**WORK ORDER**
Write out, word for word, each line from the start of the entries through the one holding "435x431 pixels."; omit the pictures.

BEGIN AVAILABLE RECORDS

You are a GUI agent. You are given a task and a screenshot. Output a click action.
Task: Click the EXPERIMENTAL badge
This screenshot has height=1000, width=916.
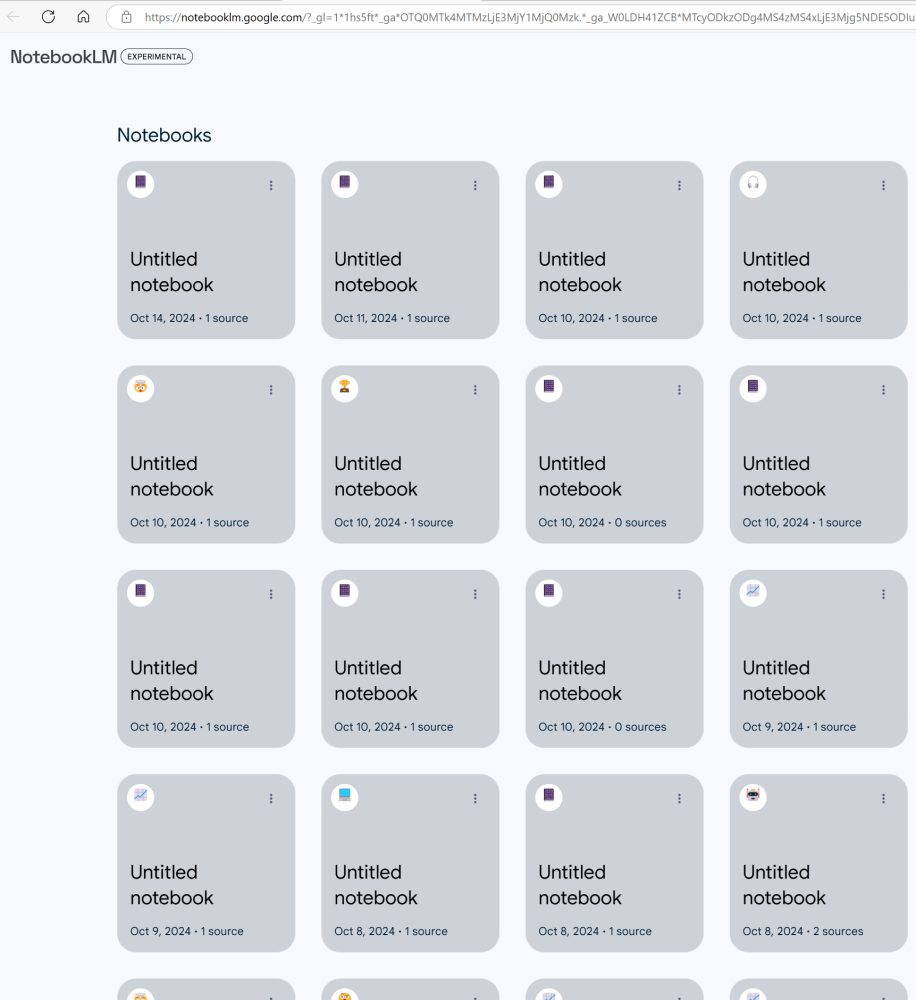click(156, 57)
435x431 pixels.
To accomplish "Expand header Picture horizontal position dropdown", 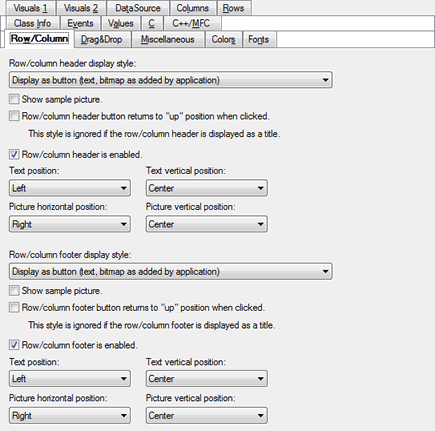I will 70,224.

END AVAILABLE RECORDS

**EXERCISE RESPONSE**
You are a GUI agent. You are given a task and a screenshot. Output a click action.
Task: Click the EXPERIMENTAL badge
This screenshot has height=1000, width=916.
click(156, 57)
435x431 pixels.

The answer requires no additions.